In the Great Commission Report, issued ahead of this year’s meeting of the Lausanne Congress for World Evangelization in Seoul, South Korea, Victor Nakah and Ivor Poobalan offer a theological basis for “the Great Commission” as one of the most-used phrases within global Christianity today.
Matthew 28:18–20 records the mandate King Jesus entrusted to the church through his apostles in the period between his ascension and return. (Also important are Mark 16:15; Luke 24:46–49; Acts 1:8; and John 20:19–23.) It’s a climax to a summons issued by God in the Old Testament, a theme evident in the call of Abraham (Gen. 12:1–3) that unfolds throughout Scripture. “The Great Commission was issued as a directive to follow, a command to obey, and a decree to execute,” Nakah and Poobalan write.

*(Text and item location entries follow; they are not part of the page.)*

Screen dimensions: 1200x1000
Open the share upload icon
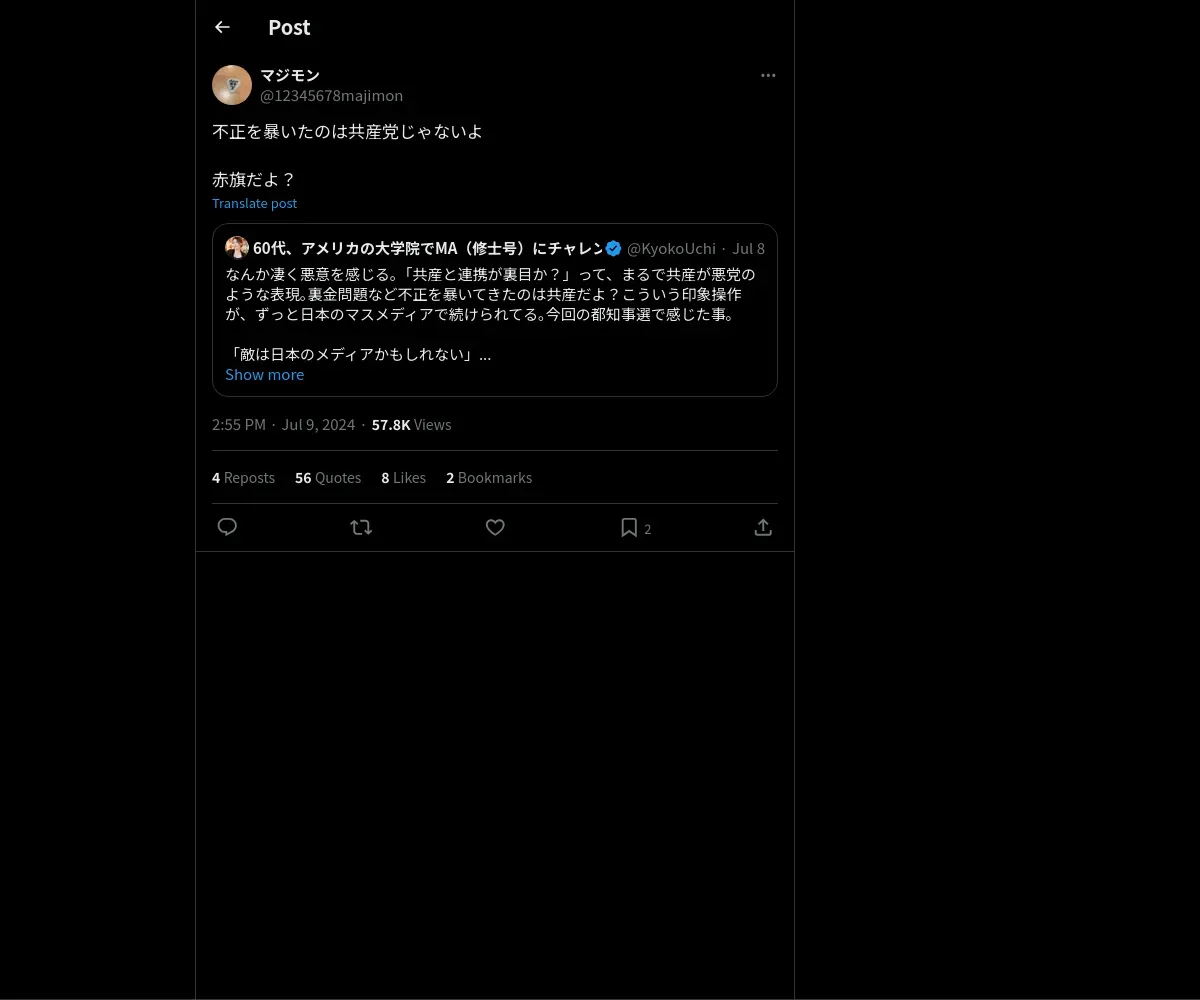tap(763, 527)
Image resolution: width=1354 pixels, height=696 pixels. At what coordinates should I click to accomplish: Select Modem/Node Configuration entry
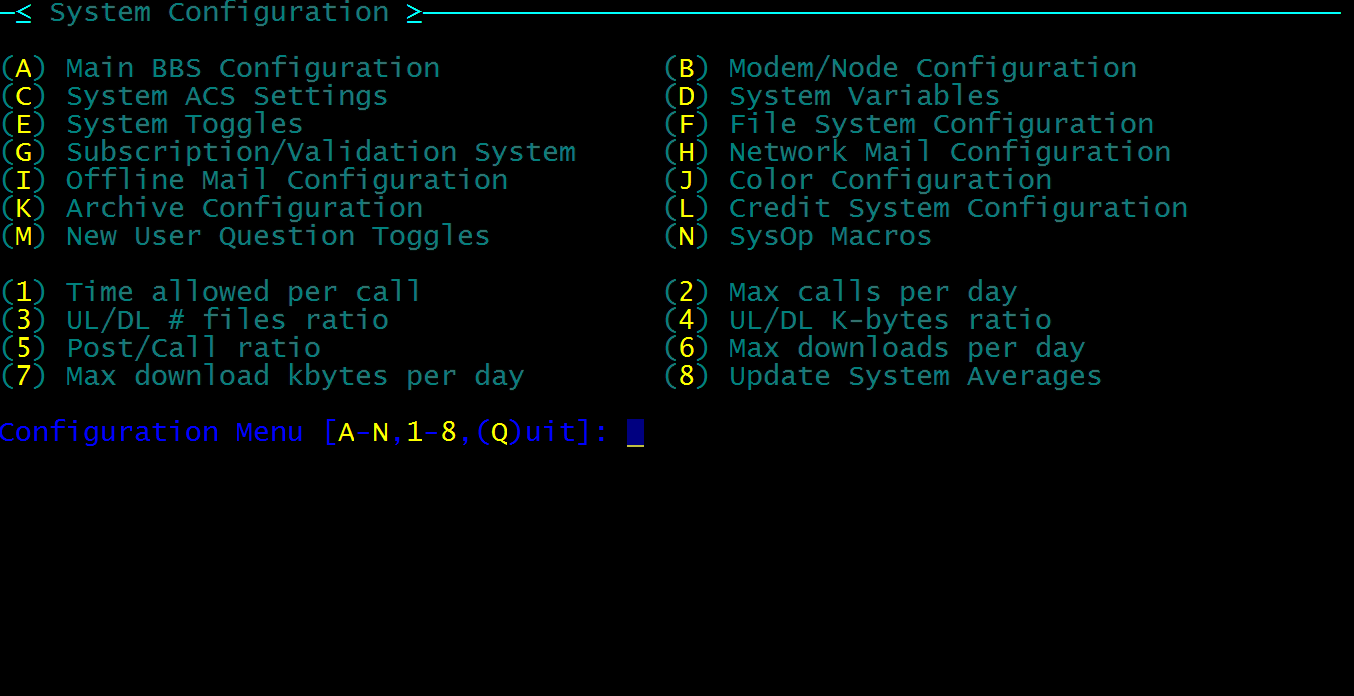(900, 68)
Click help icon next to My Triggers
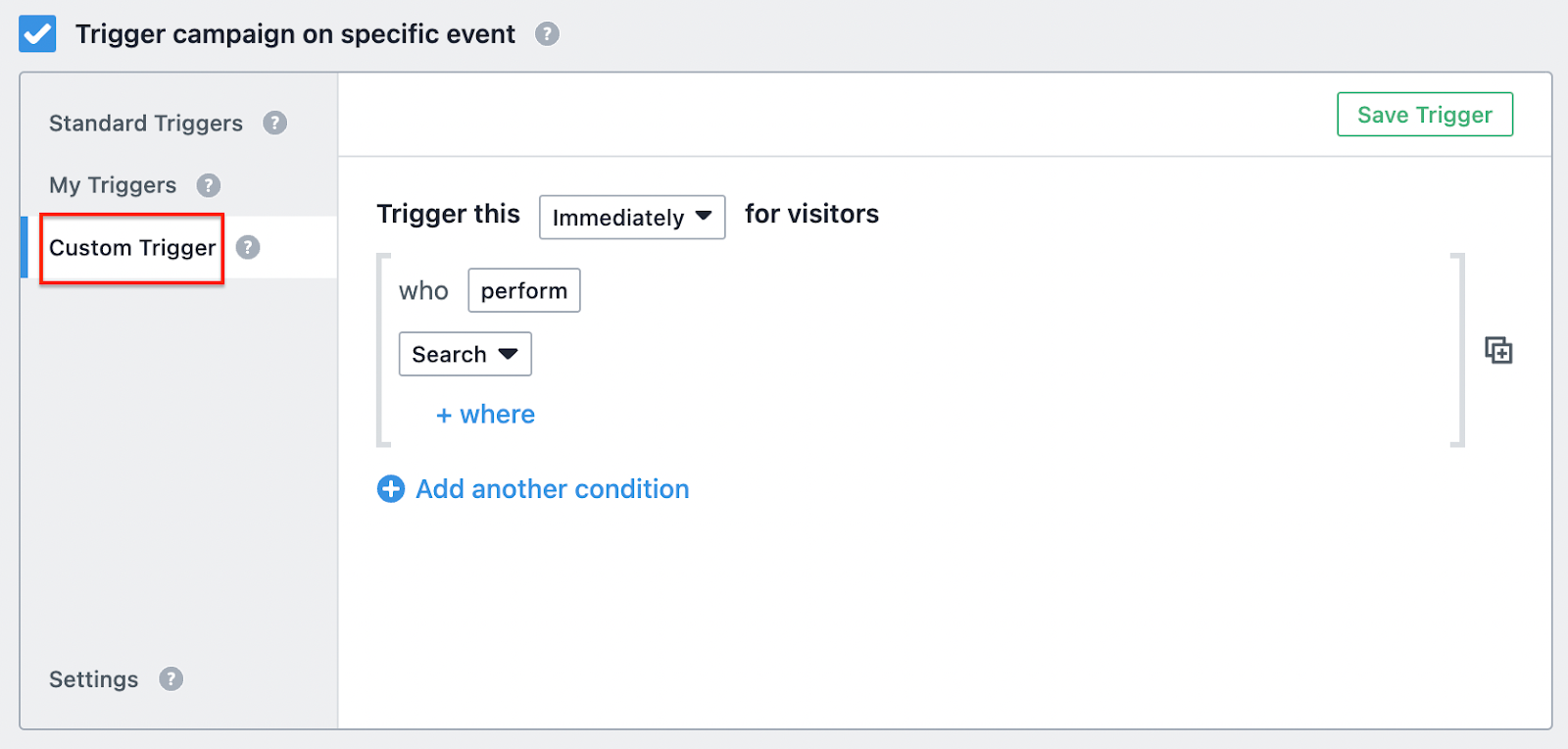Viewport: 1568px width, 749px height. click(x=209, y=185)
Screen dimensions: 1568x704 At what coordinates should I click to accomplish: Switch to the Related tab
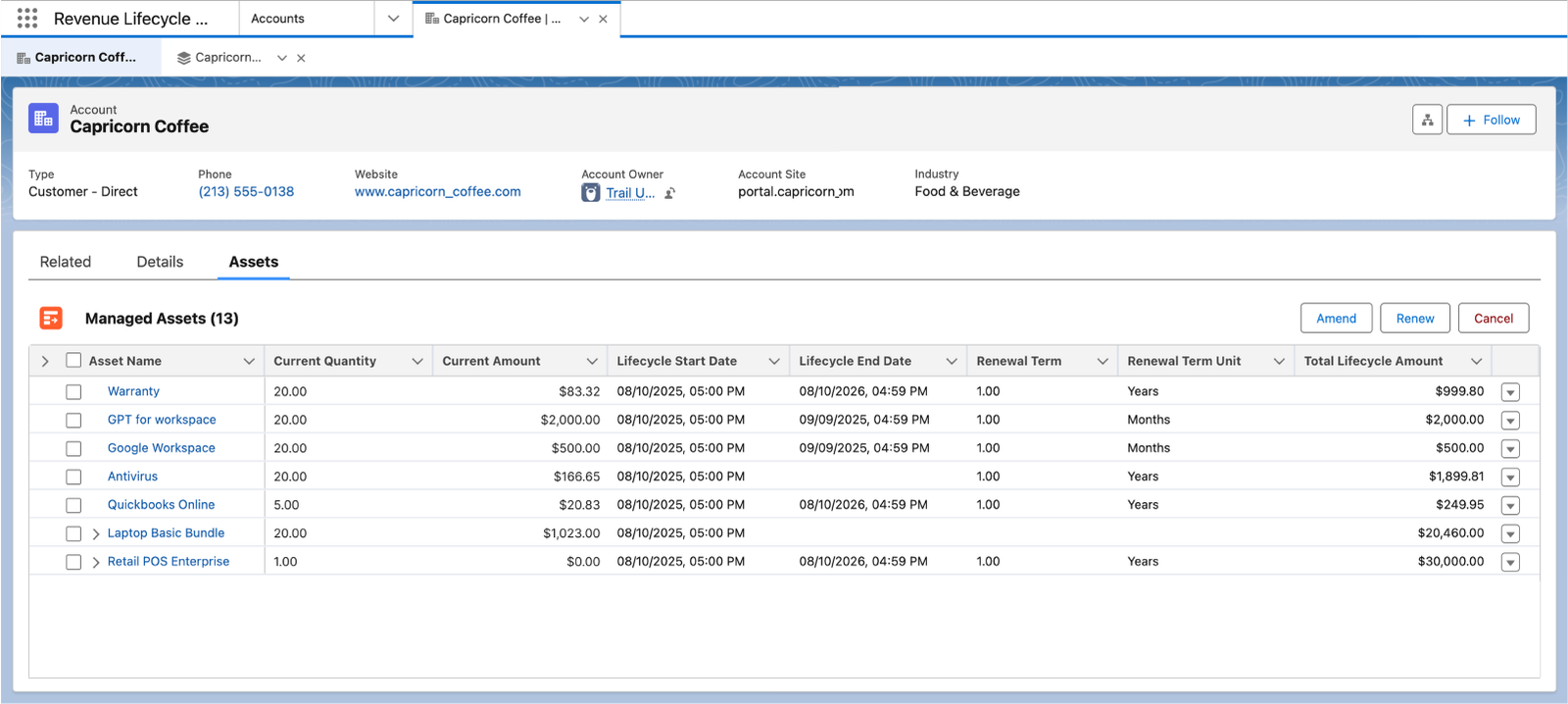[x=66, y=262]
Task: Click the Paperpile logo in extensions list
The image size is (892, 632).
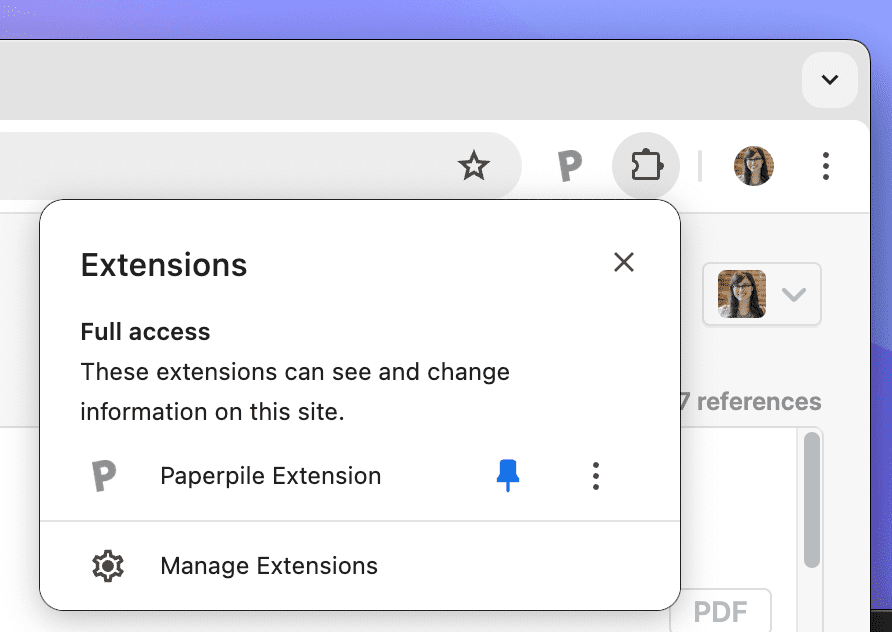Action: pos(104,476)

I’m grateful for this contribution in their introduction to the Great Commission Report, especially for opening my eyes to the four “alls” in the missionary mandate Jesus gave his disciples, as seen in Matthew’s formulation.
1. All Authority
The Great Commission begins not with a command but with a coronation. Jesus makes the stunning claim that “all authority in heaven and on earth” has been given to him. He didn’t grasp or steal such authority; it was granted as part of his exaltation (Phil. 2:9–11). Nakah and Poobalan comment,That the Great Commission is premised on this authority says a lot about the intent of God in getting the work done. With this authority, not only are we sure that we will be delivered from harm, but we are confident that when it matters most, we will not be let down, since the Father has put “everything in subjection under his feet” (Heb. 2:8).
2. All Nations
The Great Commission has a worldwide scope. The assignment is global and cross-cultural. Here we see God’s passion for all peoples, tongues, tribes, and languages of the world.
We’re called not only to proclaim the gospel but to make disciples.